» **EXERCISE 1**
Repeat the rows below word for word, from the first row through the line that contains "listed (224, 1183)".

Stegner also describes other aspects of typical Mormon settlements, from widespread planting of Lombardy poplars to the use of what was originally a uniform platting system for Mormon towns, “like a medieval village, a collection of farm houses in the midst of cultivable land.” That Mormons gravitated to medieval forms is, I suspect, no accident. Of all American mass movements with proselytizing zeal that have had success, the Mormons are the only ones whose structures (it appears to me, not being an expert on Mormons) are tied to a pre-Enlightenment, Burkean time, where community, rather than individual personal gain, is the highest good. I have no idea whether such small Mormon towns still exist, in these days of the internet and atomization, but if they do, they provide a model for what we should aspire to as a society.
The physical landscape is a major player in this book. Stegner loved the West, and it shows. (He also had an interest in Mormons—twenty years after this book, he wrote another book about Mormons, The Gathering of Zion.) The Mormons modified the landscape, or at least the arable parts, and those modifications are also a focus. This includes both the successful and unsuccessful modifications—the Mormons, for example, did not have much luck in the mining industry, despite the richness of ores in this area, which Stegner chalks up to inadequate technology existing within the insular Mormon world. Interspersed with discussions of the physical landscape is the history of the recent human presence. Fascinating episodes are covered, such as the Deseret Alphabet (a failed attempt to create a new system of writing) and the Sons of Dan (a shadowy vigilante group, used as the armed wing of the early Mormon leadership, to an extent still debated today). Stegner also discusses variations within Mormonism, not so much of doctrine, but of degree—such as the town of Orderville, the most prominent example of a Mormon attempt to live completely communally, which, like all such experiments, ultimately failed. Many colorful characters appear, such as J. Golden Kimball, member of the First Council of the Seventy, who swore constantly from the pulpit. “All through his life his friends warned him that the Church might cut him off if he didn’t stop seasoning his tabernacle sermons with peppery talk. His answer was invariable: ‘They can’t cut me off,’ he squeaked. ‘I repent too damn fast!’ ”

» **EXERCISE 2**
Transcribe the entire passage on Stegner and the Mormons word for word.

» **RAW RECORDS**
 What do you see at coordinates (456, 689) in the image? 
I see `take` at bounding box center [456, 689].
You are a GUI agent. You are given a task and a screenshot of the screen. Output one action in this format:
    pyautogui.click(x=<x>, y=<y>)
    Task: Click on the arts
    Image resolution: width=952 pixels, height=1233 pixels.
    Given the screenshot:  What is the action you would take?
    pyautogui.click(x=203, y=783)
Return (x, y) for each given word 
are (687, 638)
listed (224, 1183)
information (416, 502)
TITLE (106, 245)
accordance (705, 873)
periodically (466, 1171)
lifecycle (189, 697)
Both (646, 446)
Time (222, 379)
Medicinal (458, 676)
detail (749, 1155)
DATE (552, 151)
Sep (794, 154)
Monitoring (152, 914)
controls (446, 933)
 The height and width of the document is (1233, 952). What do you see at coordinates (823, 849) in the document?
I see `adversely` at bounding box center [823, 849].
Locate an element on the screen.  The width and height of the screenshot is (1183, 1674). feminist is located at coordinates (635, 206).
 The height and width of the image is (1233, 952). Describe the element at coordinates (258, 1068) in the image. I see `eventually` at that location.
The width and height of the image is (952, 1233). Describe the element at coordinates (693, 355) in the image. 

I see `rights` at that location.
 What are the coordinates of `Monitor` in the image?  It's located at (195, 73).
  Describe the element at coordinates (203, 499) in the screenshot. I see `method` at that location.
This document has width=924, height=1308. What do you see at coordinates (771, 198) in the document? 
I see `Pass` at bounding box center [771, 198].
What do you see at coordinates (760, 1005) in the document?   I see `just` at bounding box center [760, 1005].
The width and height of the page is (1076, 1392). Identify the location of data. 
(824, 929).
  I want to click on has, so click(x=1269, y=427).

» **CORRECT OUTPUT 1**
 What do you see at coordinates (456, 689) in the image? 
I see `take` at bounding box center [456, 689].
You are a GUI agent. You are given a task and a screenshot of the screen. Output one action in this format:
    pyautogui.click(x=<x>, y=<y>)
    Task: Click on the arts
    Image resolution: width=952 pixels, height=1233 pixels.
    Given the screenshot:  What is the action you would take?
    pyautogui.click(x=203, y=783)
Return (x, y) for each given word 
are (687, 638)
listed (224, 1183)

» **CORRECT OUTPUT 2**
Stegner also describes other aspects of typical Mormon settlements, from widespread planting of Lombardy poplars to the use of what was originally a uniform platting system for Mormon towns, “like a medieval village, a collection of farm houses in the midst of cultivable land.” That Mormons gravitated to medieval forms is, I suspect, no accident. Of all American mass movements with proselytizing zeal that have had success, the Mormons are the only ones whose structures (it appears to me, not being an expert on Mormons) are tied to a pre-Enlightenment, Burkean time, where community, rather than individual personal gain, is the highest good. I have no idea whether such small Mormon towns still exist, in these days of the internet and atomization, but if they do, they provide a model for what we should aspire to as a society.
The physical landscape is a major player in this book. Stegner loved the West, and it shows. (He also had an interest in Mormons—twenty years after this book, he wrote another book about Mormons, The Gathering of Zion.) The Mormons modified the landscape, or at least the arable parts, and those modifications are also a focus. This includes both the successful and unsuccessful modifications—the Mormons, for example, did not have much luck in the mining industry, despite the richness of ores in this area, which Stegner chalks up to inadequate technology existing within the insular Mormon world. Interspersed with discussions of the physical landscape is the history of the recent human presence. Fascinating episodes are covered, such as the Deseret Alphabet (a failed attempt to create a new system of writing) and the Sons of Dan (a shadowy vigilante group, used as the armed wing of the early Mormon leadership, to an extent still debated today). Stegner also discusses variations within Mormonism, not so much of doctrine, but of degree—such as the town of Orderville, the most prominent example of a Mormon attempt to live completely communally, which, like all such experiments, ultimately failed. Many colorful characters appear, such as J. Golden Kimball, member of the First Council of the Seventy, who swore constantly from the pulpit. “All through his life his friends warned him that the Church might cut him off if he didn’t stop seasoning his tabernacle sermons with peppery talk. His answer was invariable: ‘They can’t cut me off,’ he squeaked. ‘I repent too damn fast!’ ”